ASSIGNED TASK – What lines of the data below include the word "computer"? Report them by copying each.
__________
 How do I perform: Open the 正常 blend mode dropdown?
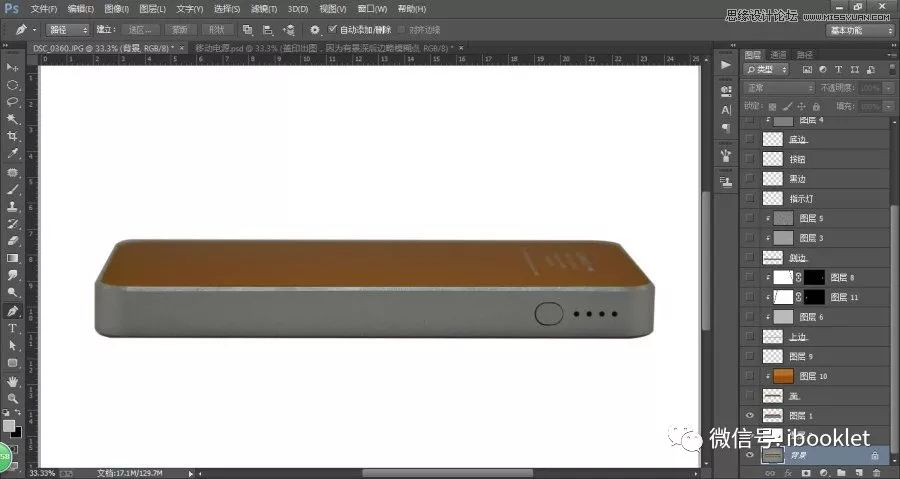(x=779, y=88)
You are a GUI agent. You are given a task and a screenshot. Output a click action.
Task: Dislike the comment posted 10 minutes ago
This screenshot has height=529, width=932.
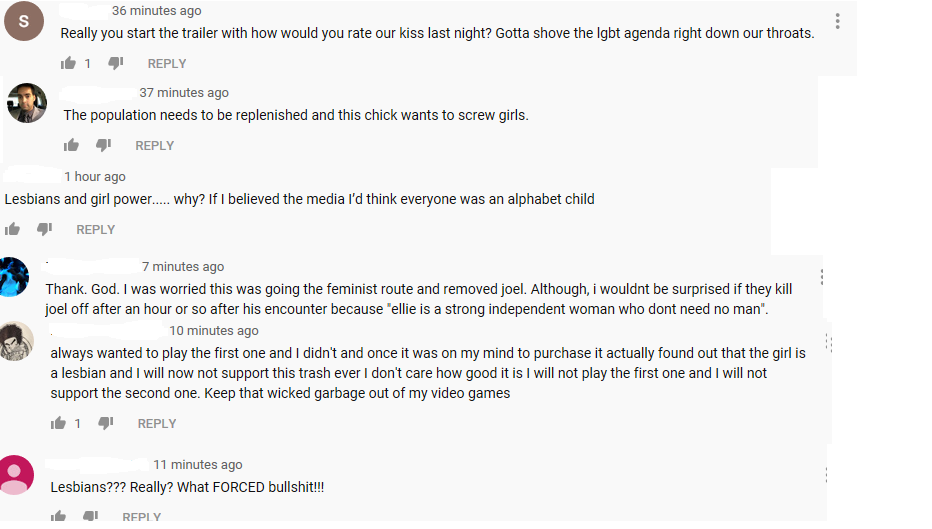[x=106, y=423]
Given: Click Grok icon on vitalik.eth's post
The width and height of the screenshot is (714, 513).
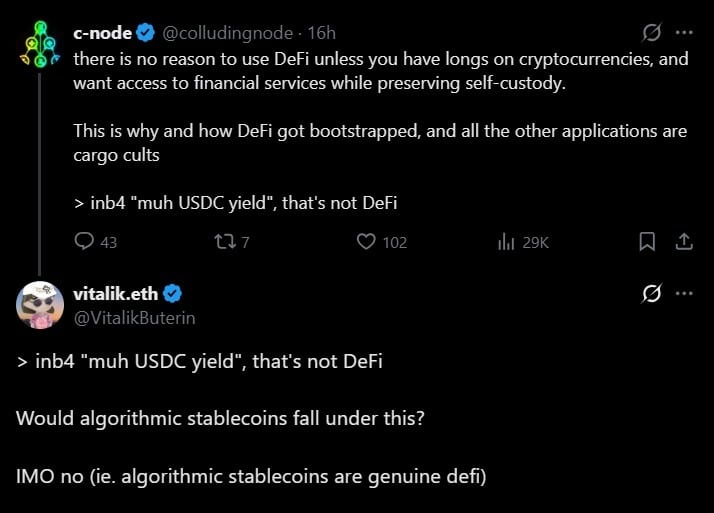Looking at the screenshot, I should click(652, 293).
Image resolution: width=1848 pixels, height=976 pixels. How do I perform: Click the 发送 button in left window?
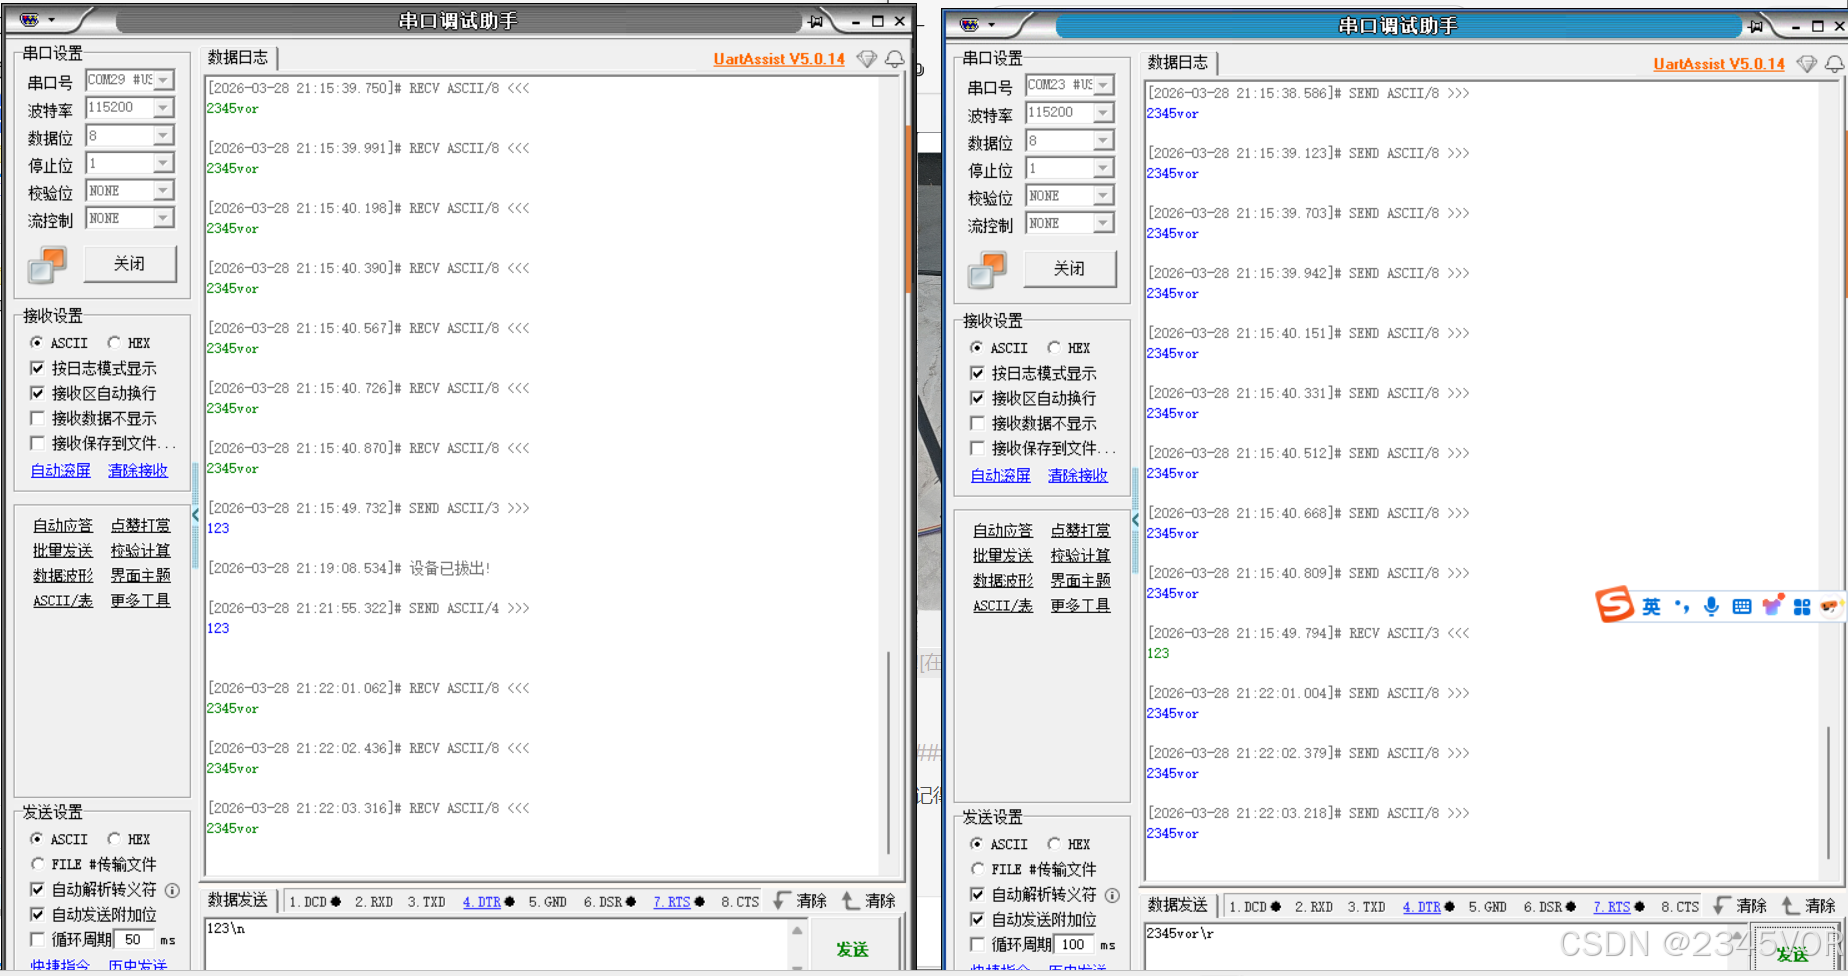point(852,949)
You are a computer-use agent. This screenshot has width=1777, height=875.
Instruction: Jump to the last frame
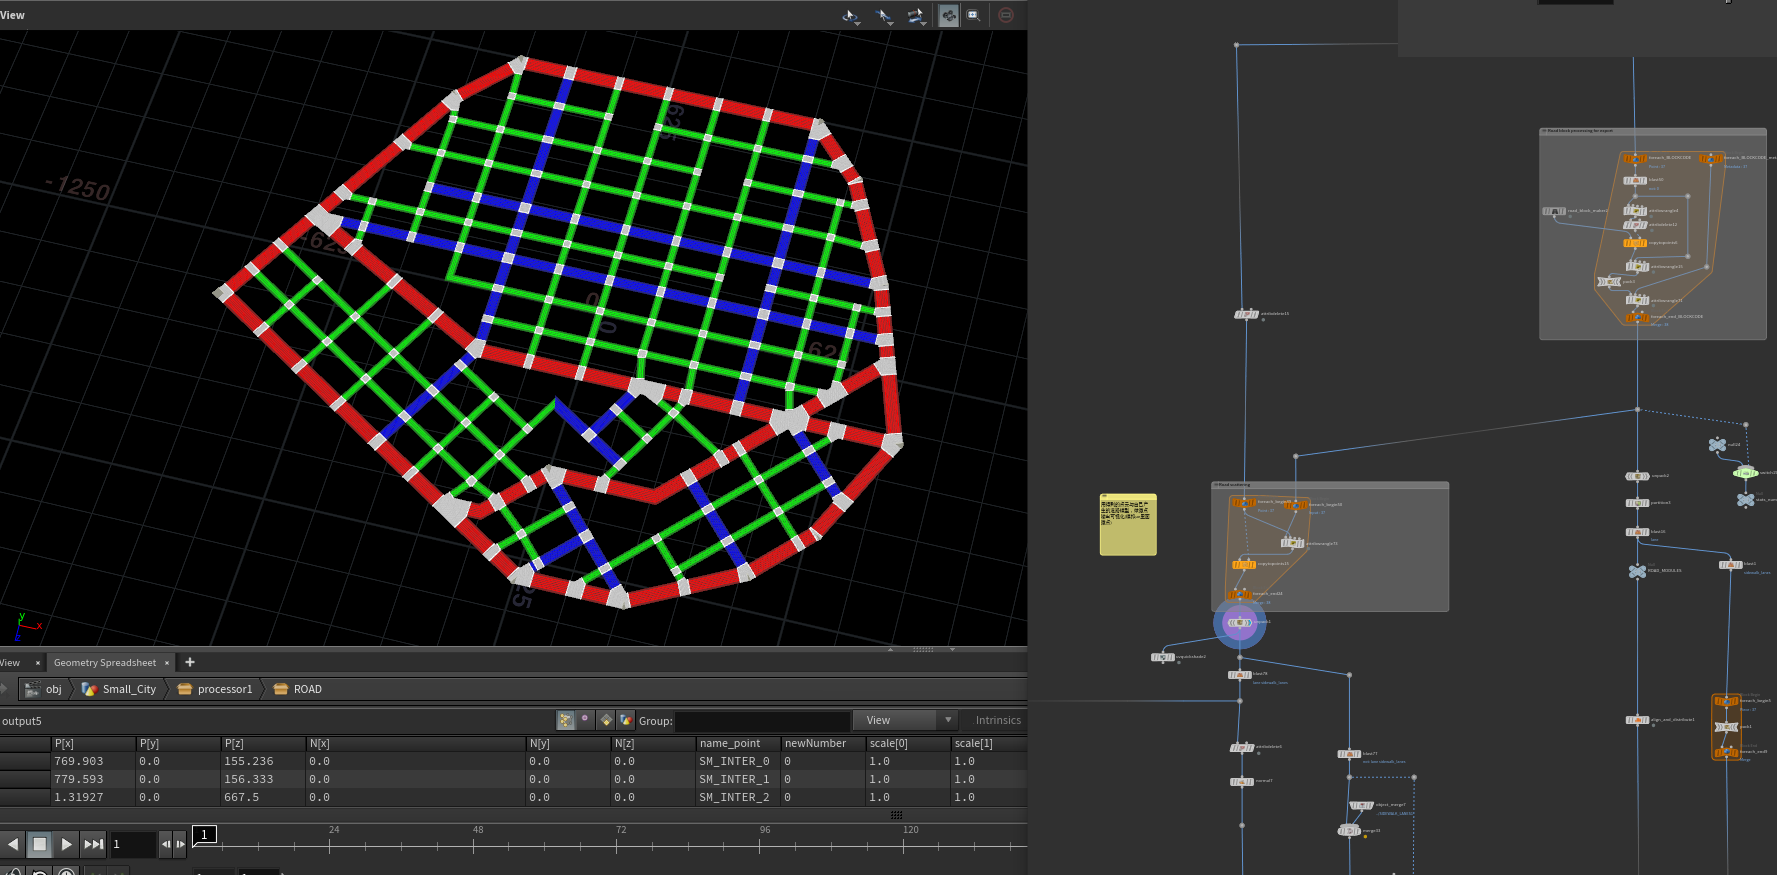pos(93,844)

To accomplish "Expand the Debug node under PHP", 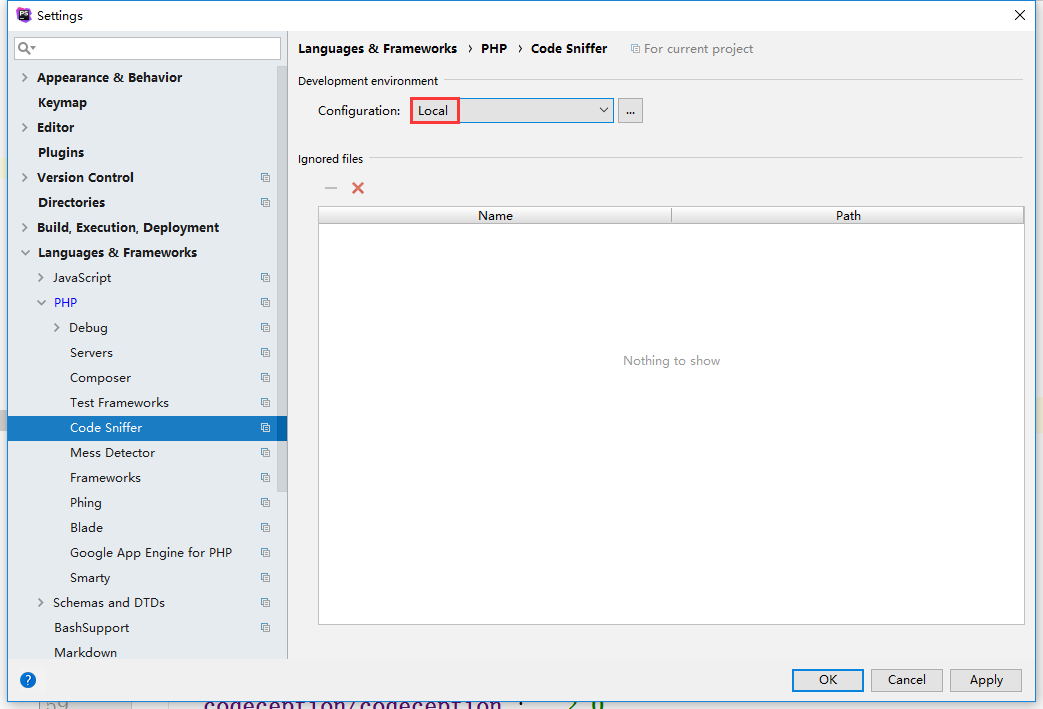I will click(x=57, y=328).
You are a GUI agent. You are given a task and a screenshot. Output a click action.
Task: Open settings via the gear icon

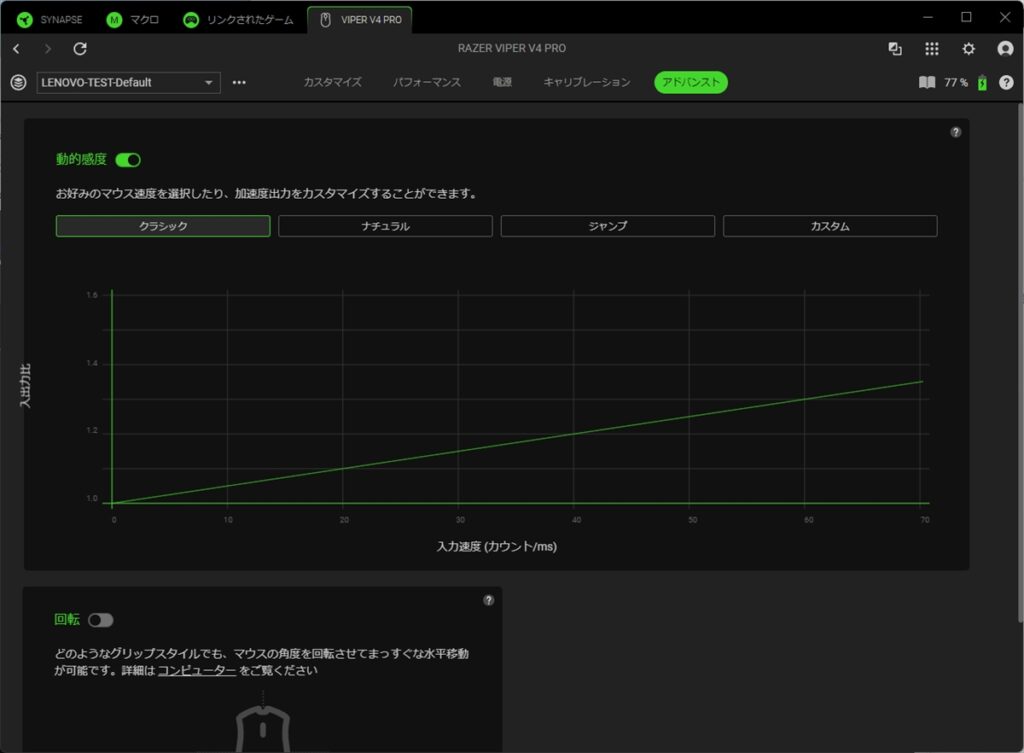click(x=968, y=49)
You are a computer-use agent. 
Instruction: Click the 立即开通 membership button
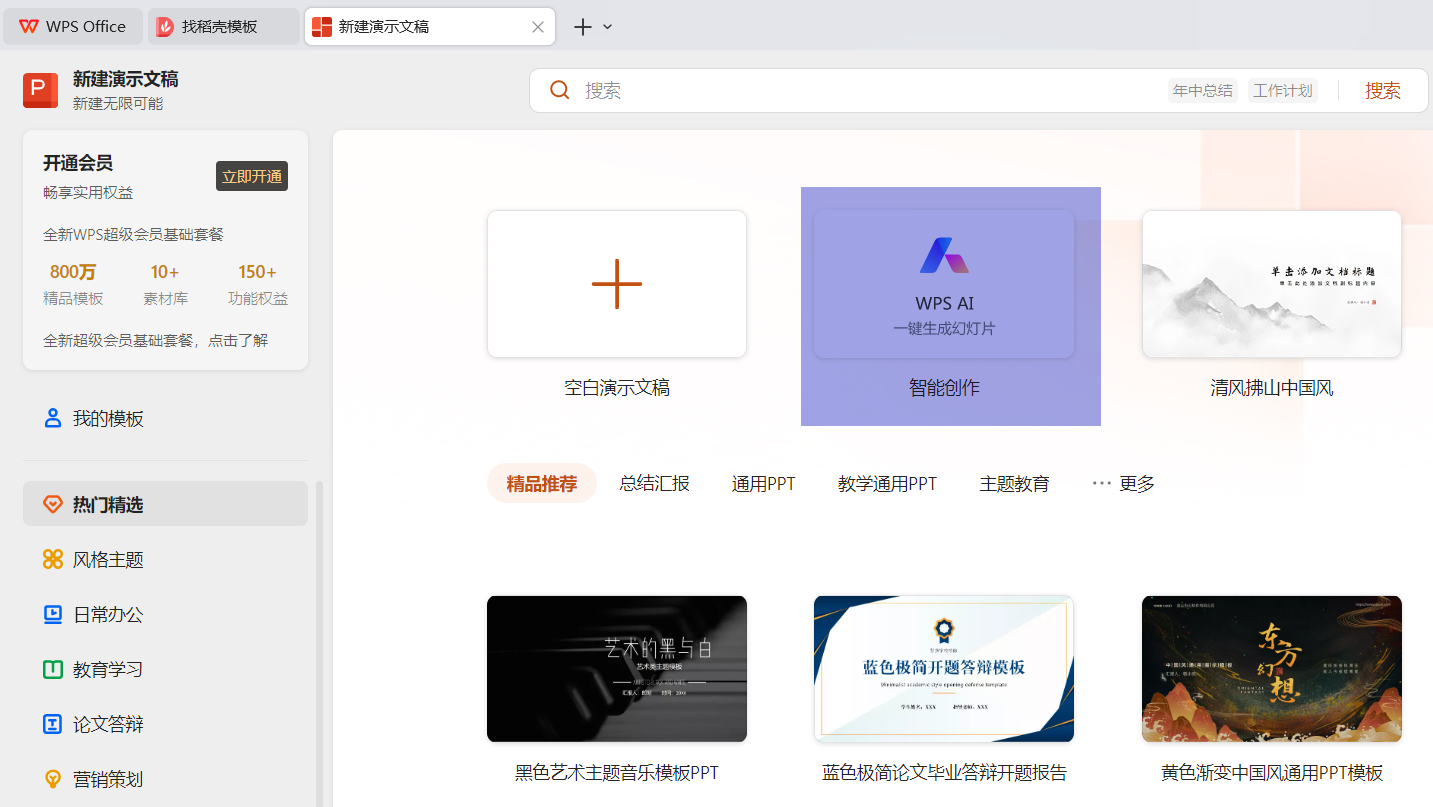click(251, 175)
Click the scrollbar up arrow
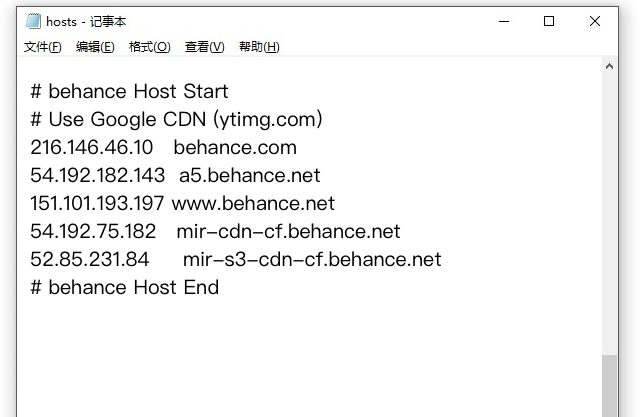 tap(610, 67)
__________
SOLUTION FOR THIS PROBLEM –
You are a computer-use agent. This screenshot has width=1777, height=875.
You are a computer-use agent. 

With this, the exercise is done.